*Stated problem*.
Repeat the entries below verbatim, beginning at the line that has "Task: Click 'Use this token' line of text" and continuing through the last entry, with both ends included. Omit the pictures from your answer.

*Data rows*.
^^^^^^^^
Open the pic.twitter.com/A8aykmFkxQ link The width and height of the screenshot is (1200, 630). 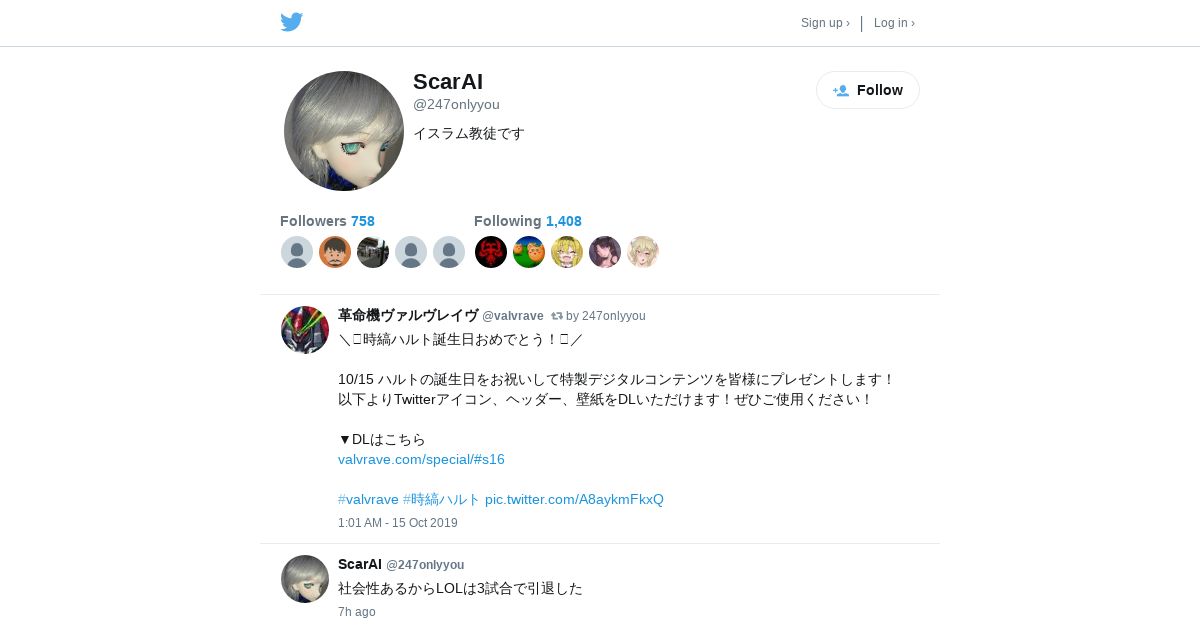point(574,499)
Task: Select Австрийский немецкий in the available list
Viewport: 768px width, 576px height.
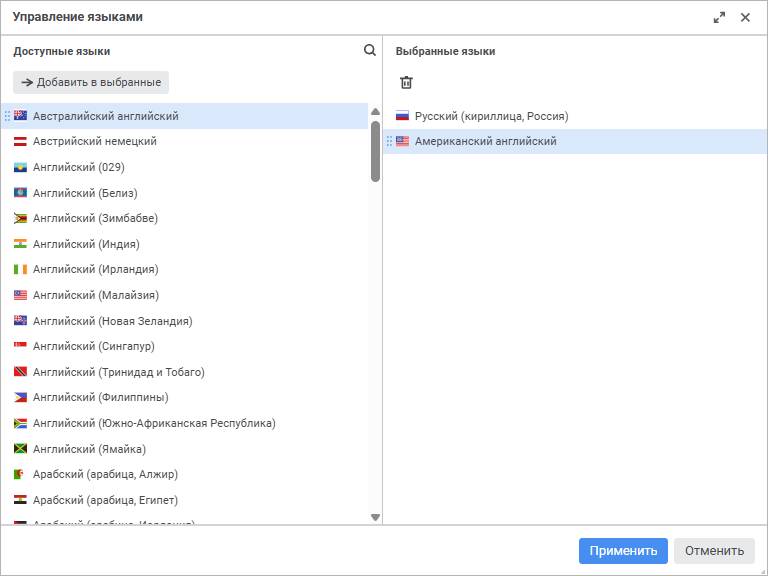Action: [185, 142]
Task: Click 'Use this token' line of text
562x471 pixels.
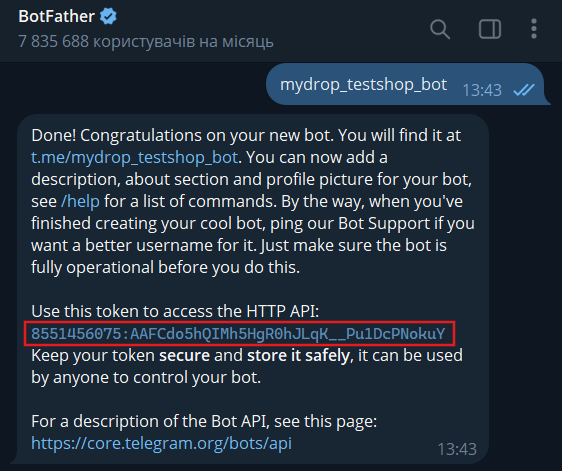Action: [175, 311]
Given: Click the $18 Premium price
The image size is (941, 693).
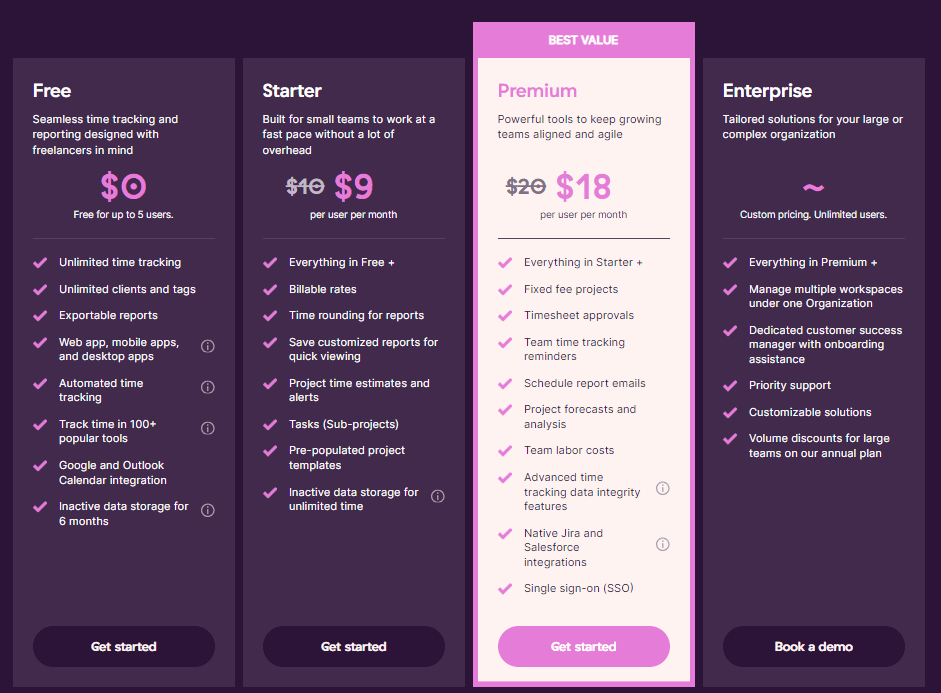Looking at the screenshot, I should [x=583, y=186].
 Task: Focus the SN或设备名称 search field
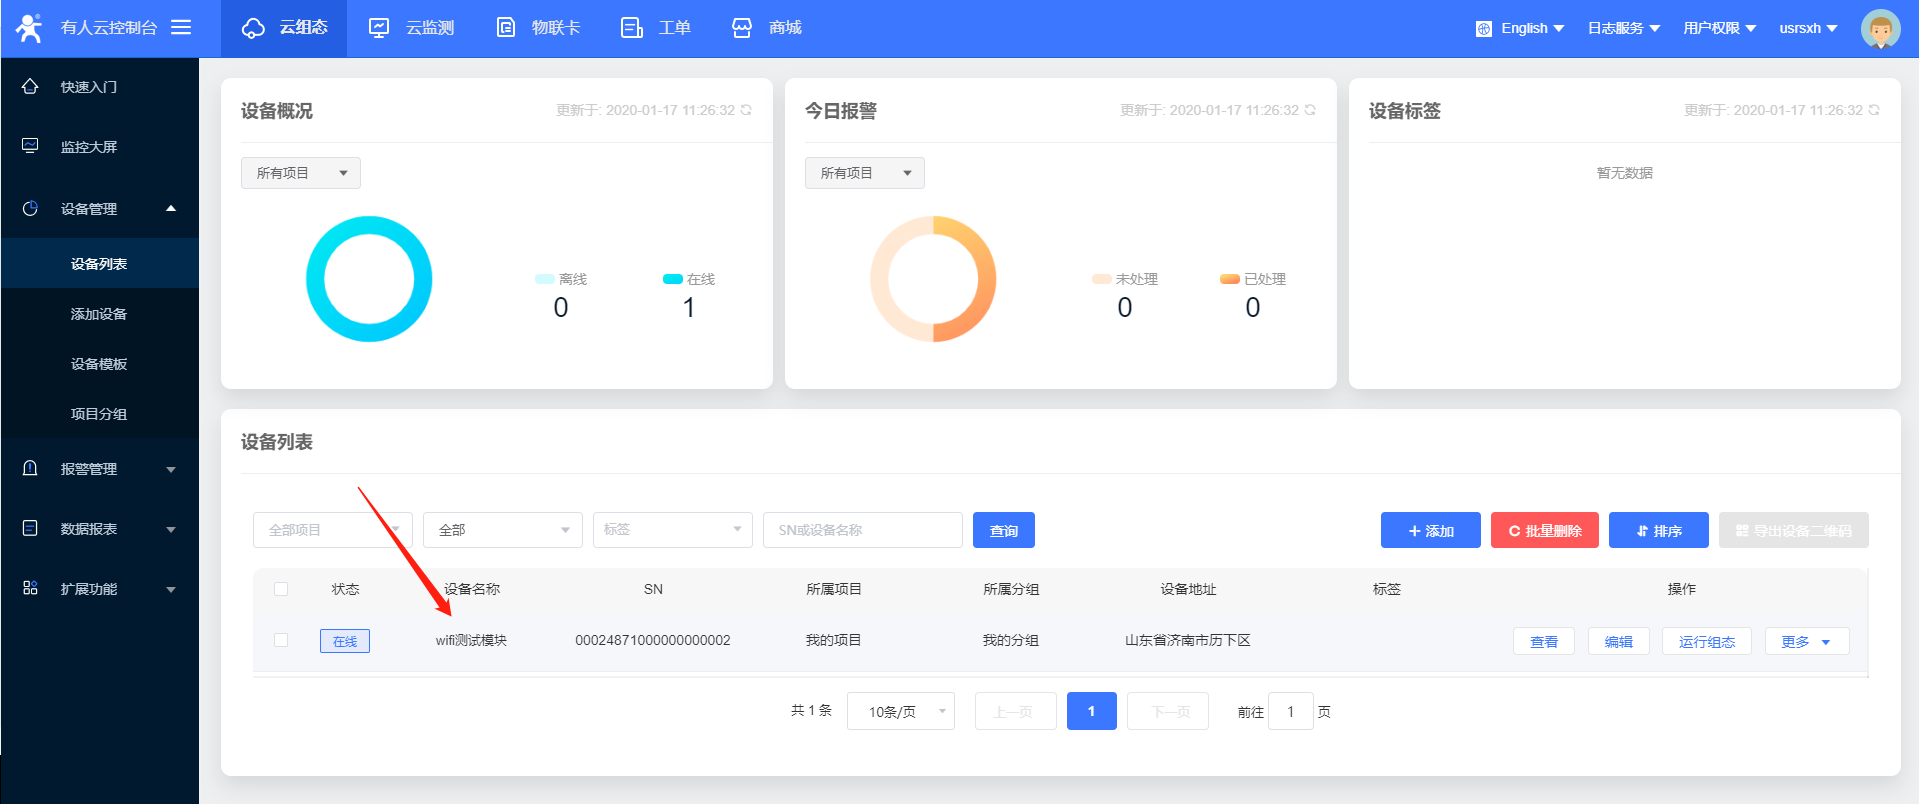tap(862, 530)
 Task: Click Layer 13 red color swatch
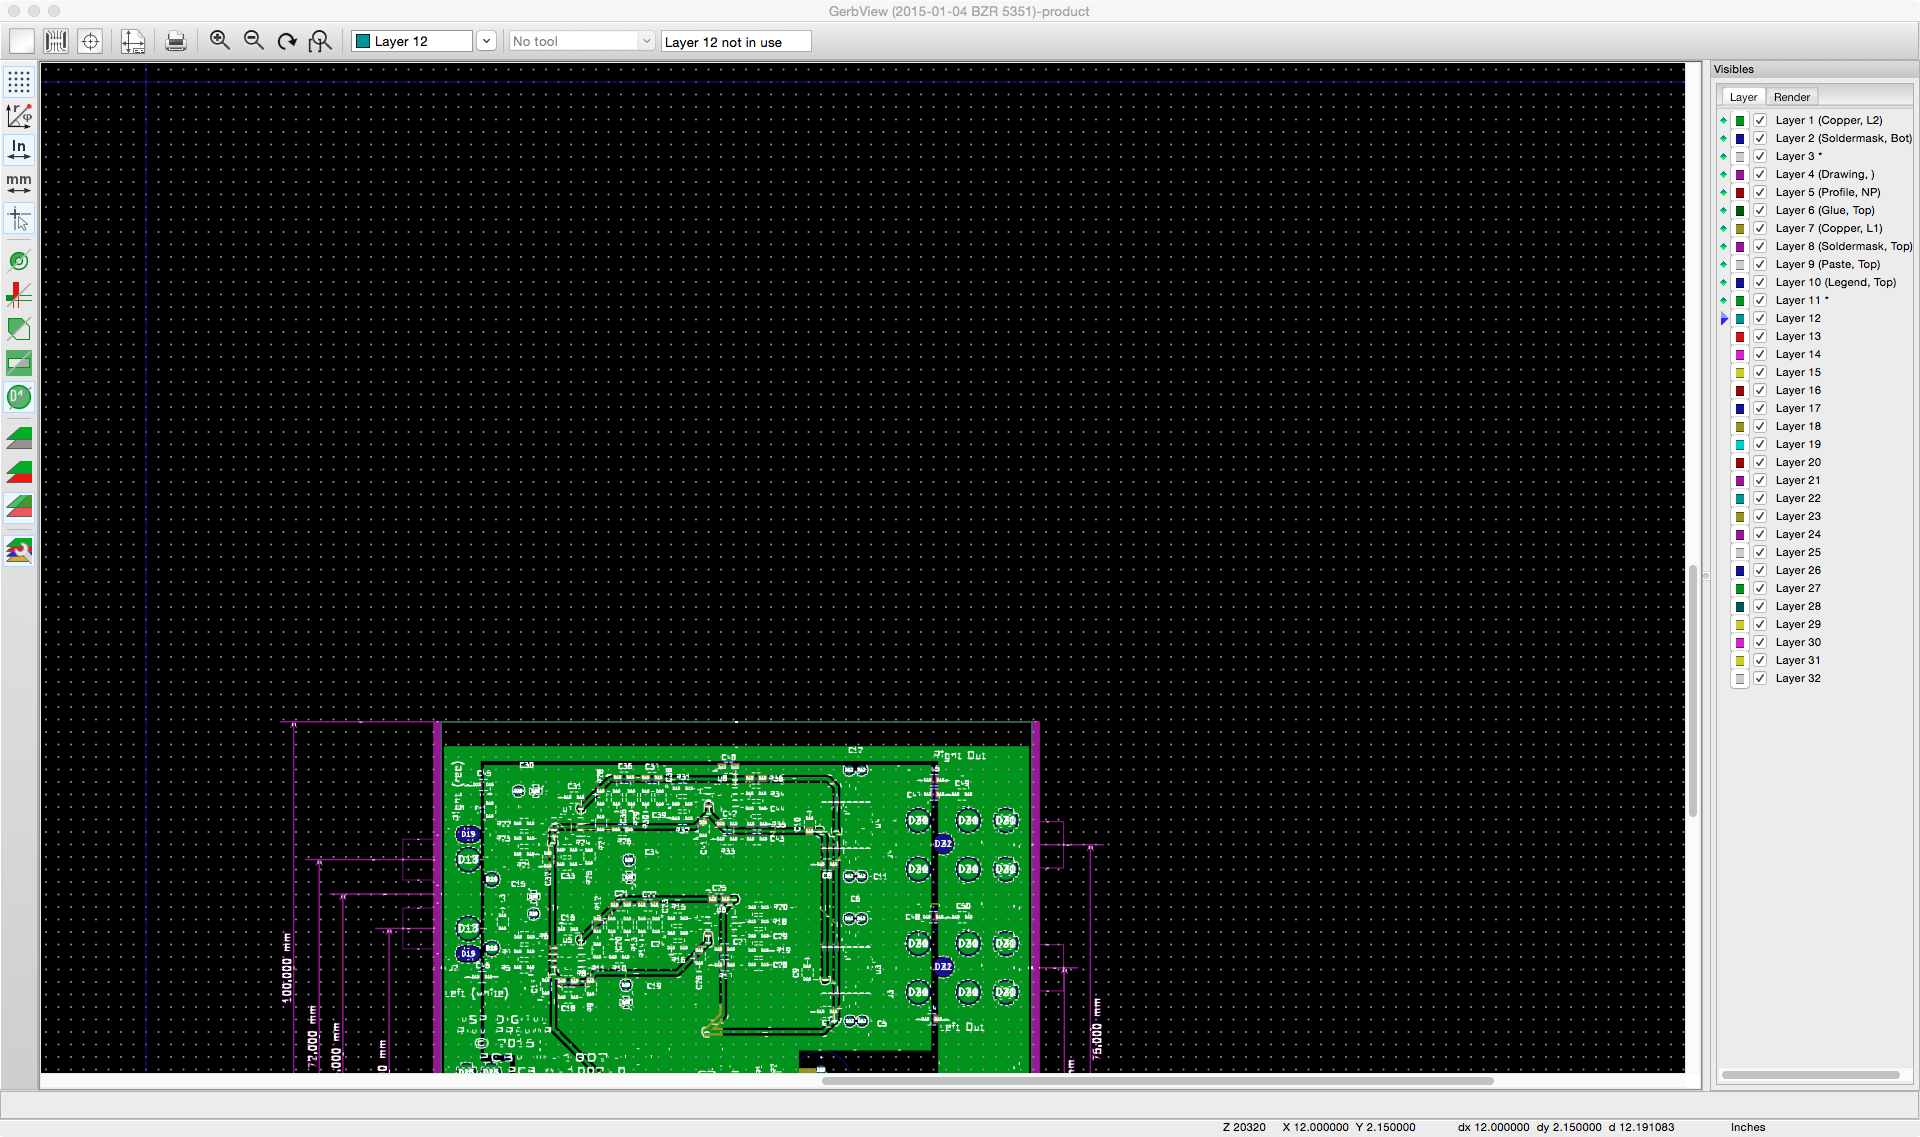tap(1740, 337)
^^^^^^^^
*Response to the task*.
Task: Click 'Use this token' line of text
562x471 pixels.
Action: [175, 311]
Given: Click the $18 Premium price
The image size is (941, 693).
Looking at the screenshot, I should [x=583, y=186].
 Task: Focus the SN或设备名称 search field
tap(862, 530)
 Task: Click Layer 13 red color swatch
tap(1740, 337)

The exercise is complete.